### What to do
After finding the line with "The image size" in the entries below, copy that line and each one after it exactly, through the last line, and omit pictures.

### Data shown
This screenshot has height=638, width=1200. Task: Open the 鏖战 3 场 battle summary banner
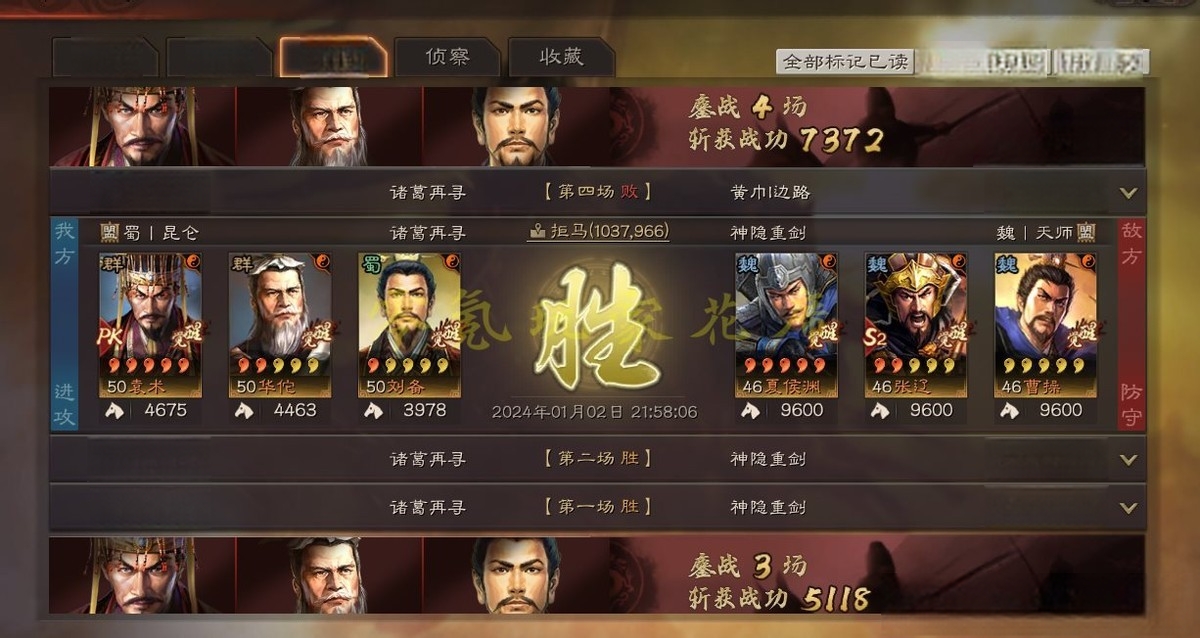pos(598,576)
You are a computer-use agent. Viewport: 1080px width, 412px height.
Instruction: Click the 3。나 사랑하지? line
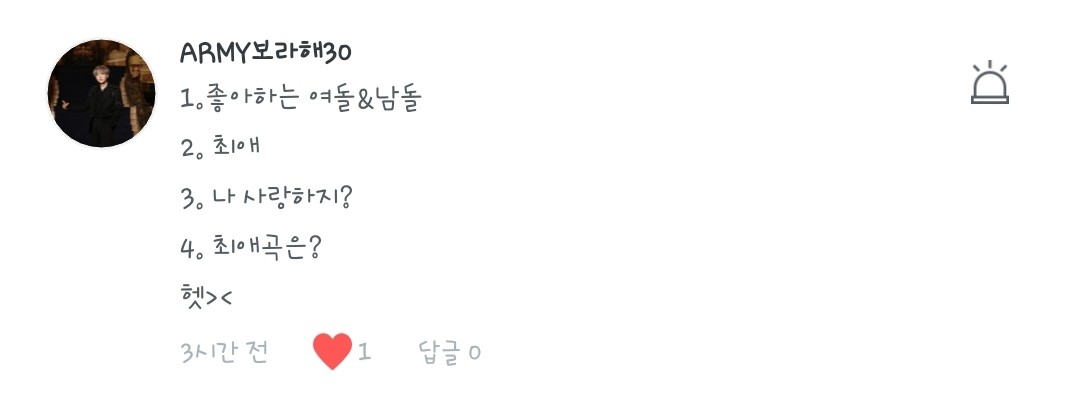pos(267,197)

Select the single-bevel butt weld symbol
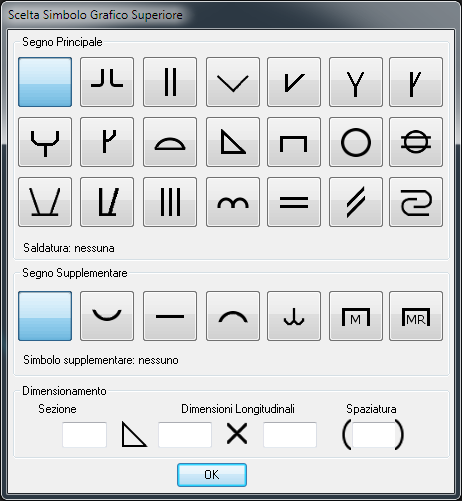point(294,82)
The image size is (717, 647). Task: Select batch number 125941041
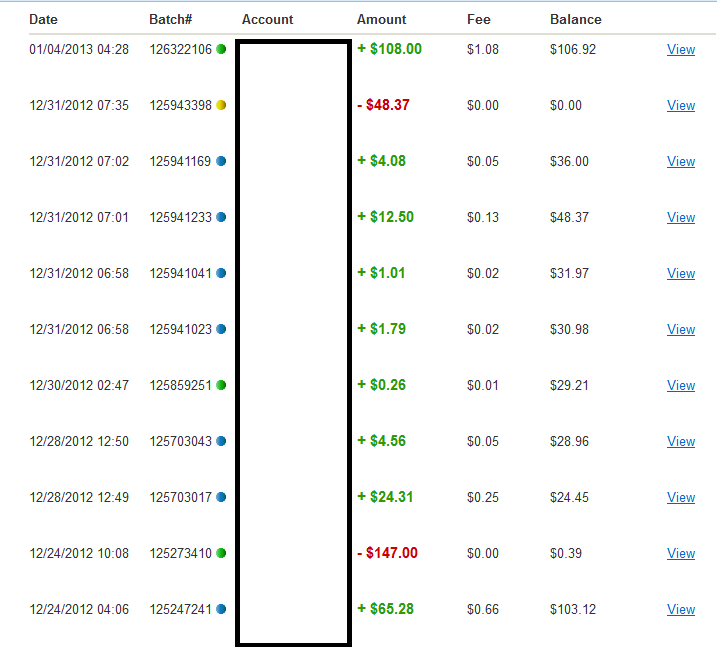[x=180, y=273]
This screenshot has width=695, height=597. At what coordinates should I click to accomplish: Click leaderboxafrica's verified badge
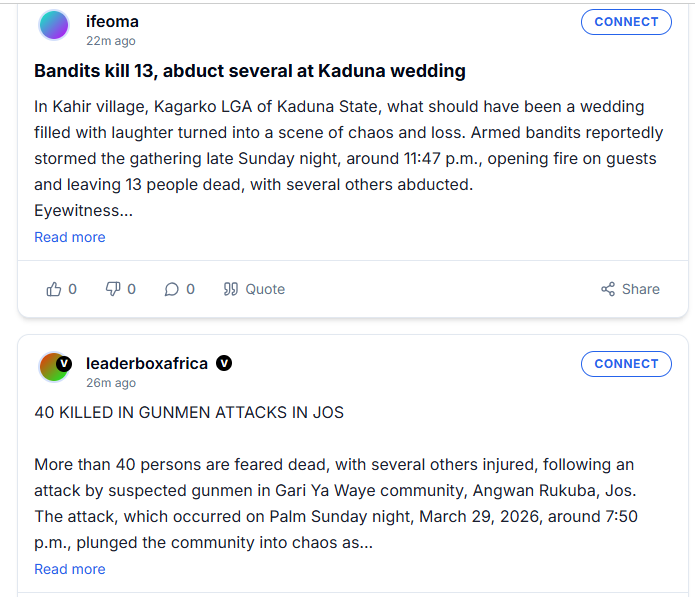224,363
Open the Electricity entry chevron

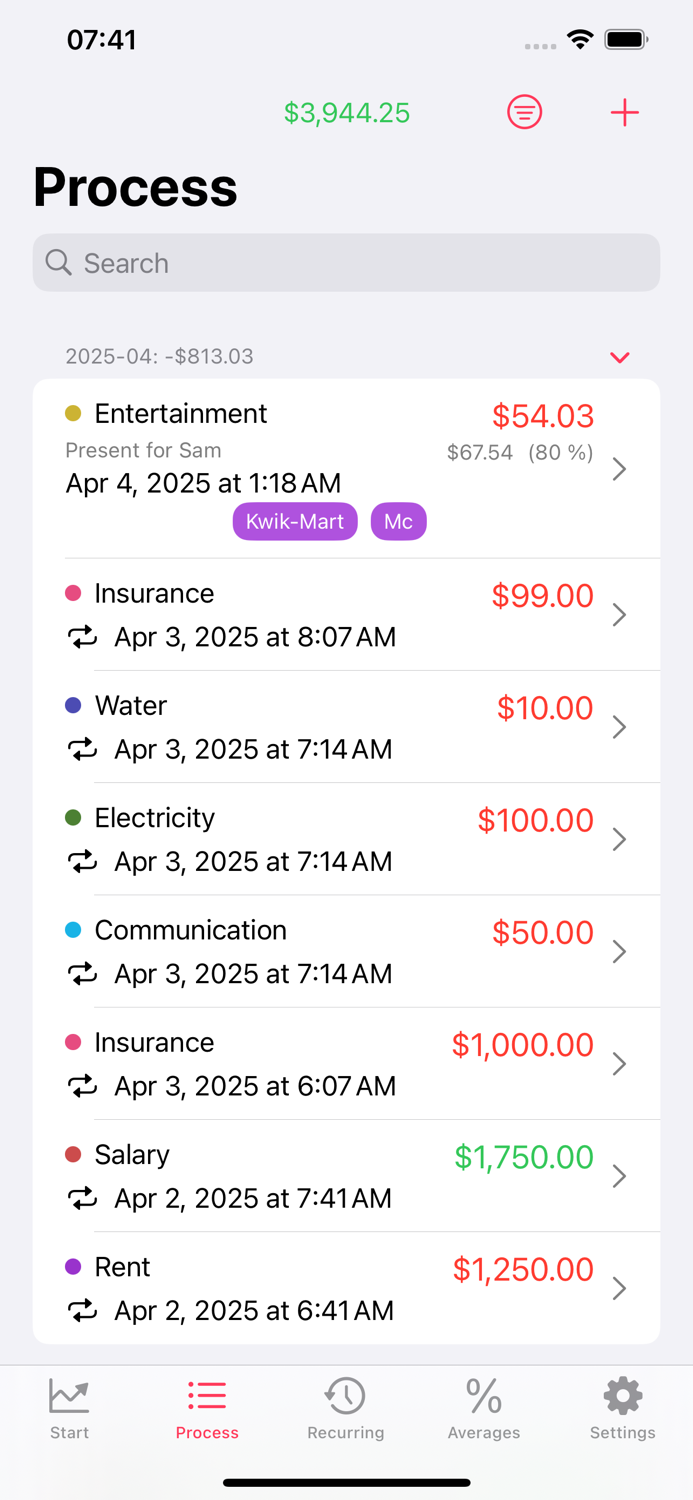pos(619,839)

### Task result
The image size is (717, 647). Task: Select batch number 125941041
[x=180, y=273]
This screenshot has width=695, height=597. At what coordinates should I click to accomplish: Click leaderboxafrica's verified badge
224,363
Open the Electricity entry chevron

pos(619,839)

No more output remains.